202300313/1/A2.
Datum uitspraak: 14 mei 2025
AFDELING
BESTUURSRECHTSPRAAK
Uitspraak op het hoger beroep van:
[appellant], wonend in [woonplaats],
appellante,
tegen de uitspraak van de rechtbank Noord-Holland van 1 december 2022 in zaak nr. 21/4936 in het geding tussen:
[appellant]
en
de Belastingdienst/Toeslagen (hierna: de Dienst Toeslagen).
Procesverloop
Bij besluiten van 21 september en 17 september 2019 heeft de Dienst Toeslagen het voorschot zorgtoeslag van [appellant] over het jaar 2019 herzien naar € 99,00 en € 792,00 aan teveel uitbetaalde voorschotten teruggevorderd.
Bij besluit van 21 november 2019 heeft de Dienst Toeslagen het voorschot zorgtoeslag van [appellant] herzien naar € 678,00 en de terugvordering verlaagd tot een bedrag van € 213,00.
Bij besluit van 22 juni 2020 heeft de Dienst Toeslagen de door [appellant] tegen de besluiten van 17 en 21 september en 21 november 2019 gemaakte bezwaren ongegrond verklaard.
Bij besluit van 6 november 2020 heeft de Dienst Toeslagen de zorgtoeslag van [appellant] over het jaar 2019 definitief vastgesteld op € 678,00.
Bij uitspraak van 1 december 2022 heeft de rechtbank het beroep tegen de besluiten van 22 juni 2020 en 6 november 2020 ongegrond verklaard.
Tegen deze uitspraak heeft [appellant] hoger beroep ingesteld.
De Dienst Toeslagen heeft een schriftelijke uiteenzetting gegeven.
De Dienst Toeslagen en [appellant] hebben ieder nadere stukken overgelegd.
De Afdeling heeft de zaak ter zitting behandeld op 25 februari 2025, waar mr.
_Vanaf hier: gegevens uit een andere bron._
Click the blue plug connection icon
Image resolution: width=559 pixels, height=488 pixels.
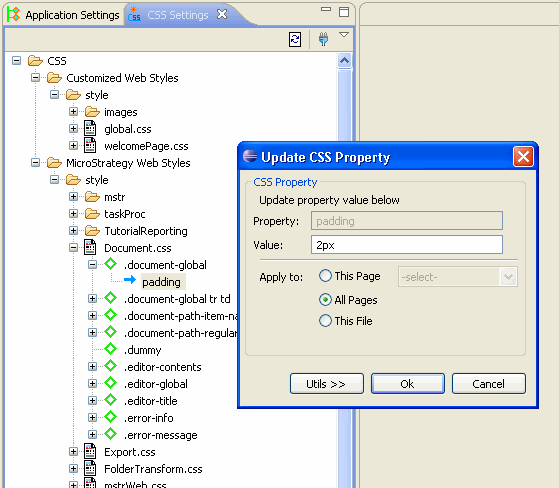[x=323, y=39]
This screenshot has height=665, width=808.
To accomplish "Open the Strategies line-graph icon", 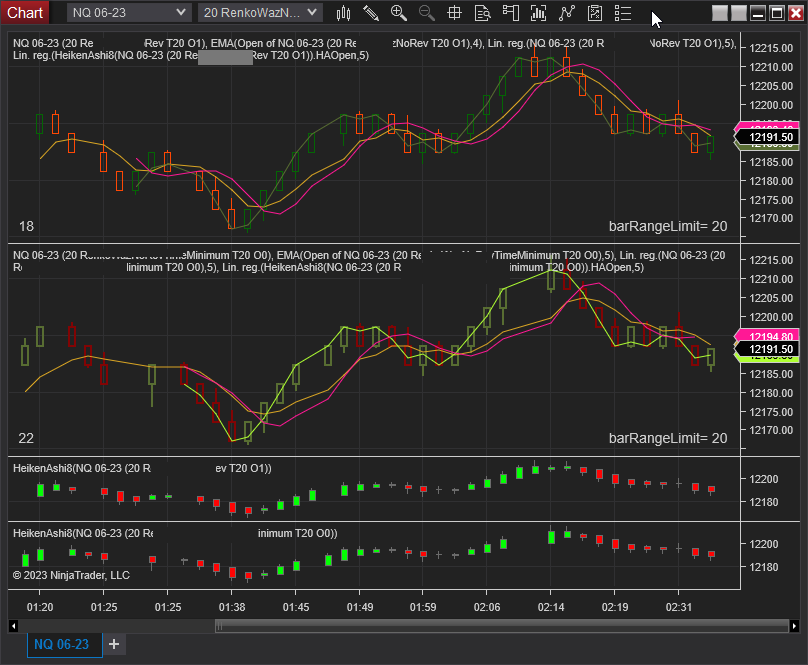I will click(x=567, y=13).
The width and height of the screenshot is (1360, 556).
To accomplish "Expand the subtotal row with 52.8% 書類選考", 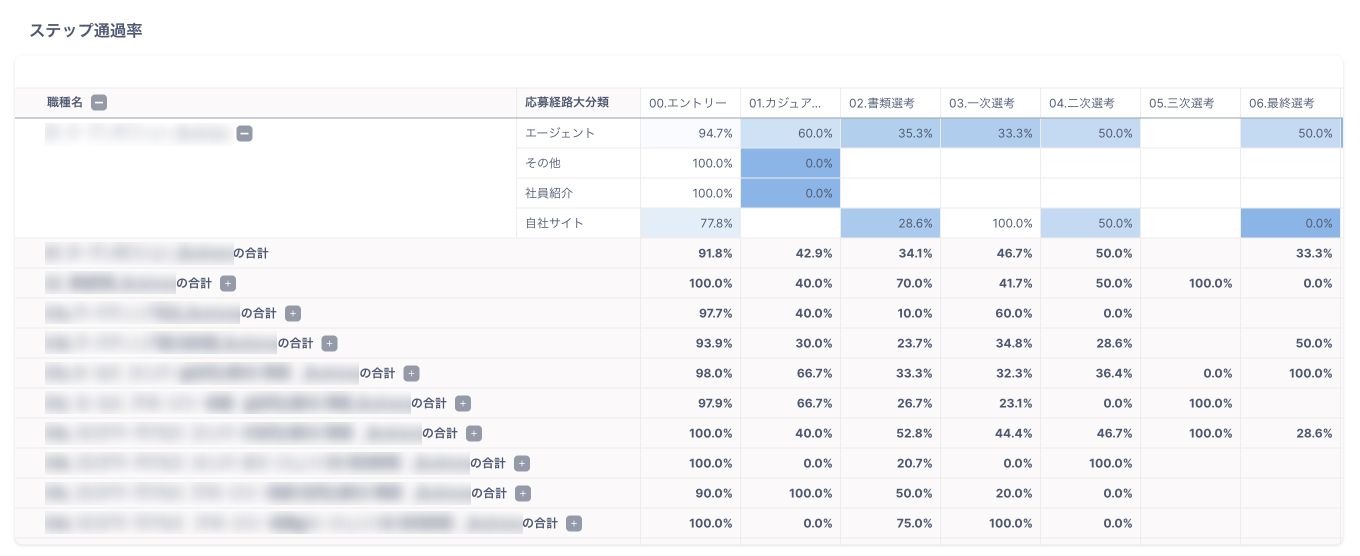I will pos(473,433).
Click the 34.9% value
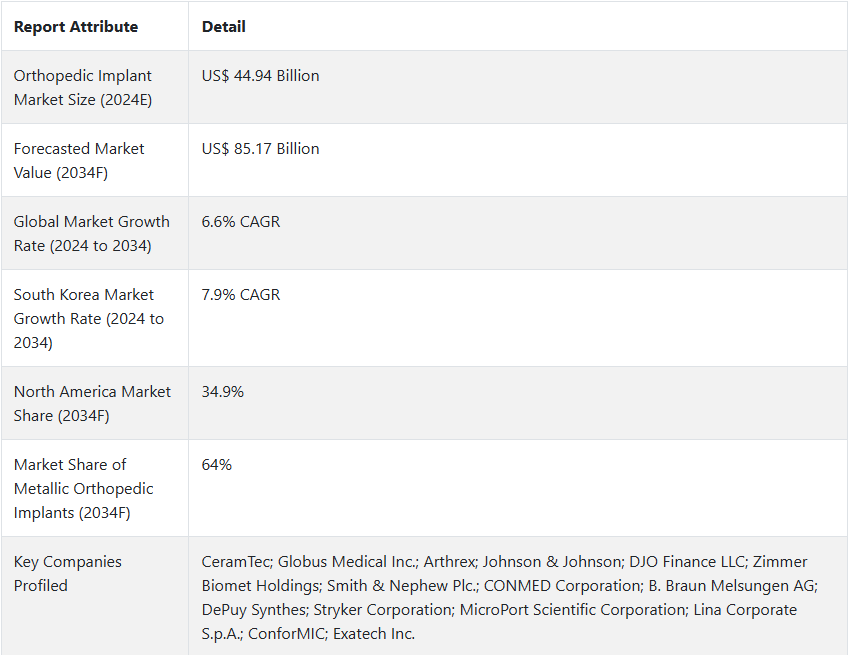The width and height of the screenshot is (849, 655). (223, 392)
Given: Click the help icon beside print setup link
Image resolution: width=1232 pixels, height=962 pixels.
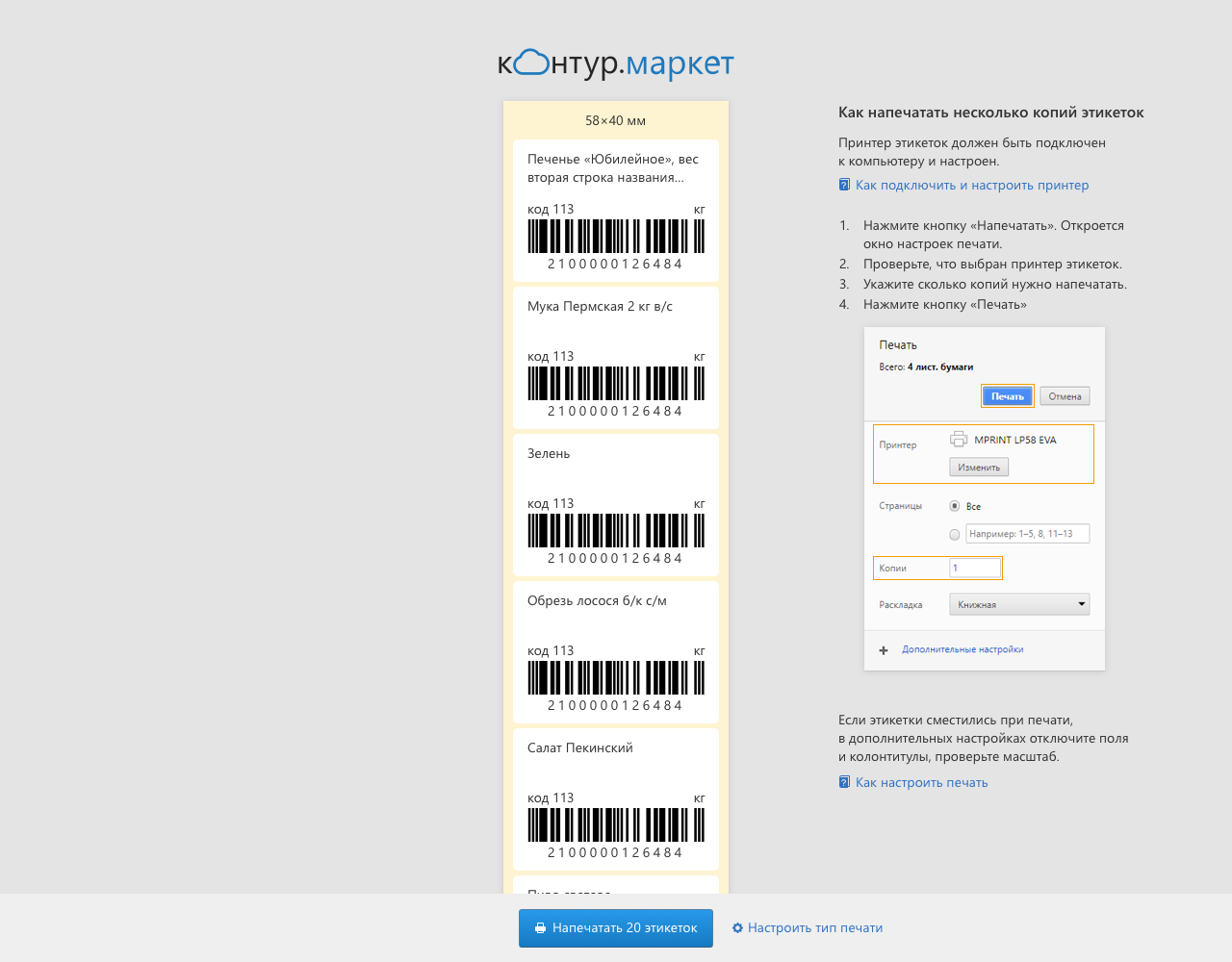Looking at the screenshot, I should coord(844,782).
B.C.F. Kramer, advocaat in Amsterdam, voor [appellant], en de Dienst Toeslagen, vertegenwoordigd door gemachtigden] , zijn verschenen.
Overwegingen
Inleiding
1. [appellant] staat volgens de Basisregistratie personen (hierna: de Brp) samen met haar minderjarige kinderen ingeschreven op een adres in Zaandam. In de periode 1 januari 2019 tot 22 februari 2019 stond de meerderjarige zoon van [appellant] ook op dat adres ingeschreven. De nicht van [appellant] heeft van 31 januari 2019 tot 3 december 2019 eveneens op dat adres ingeschreven gestaan.
De Dienst Toeslagen heeft de nicht van [appellant] in die laatstgenoemde periode aangemerkt als haar toeslagpartner. De Dienst Toeslagen heeft de zorgtoeslag van [appellant] voor het jaar 2019 herzien en definitief vastgesteld op € 678,00.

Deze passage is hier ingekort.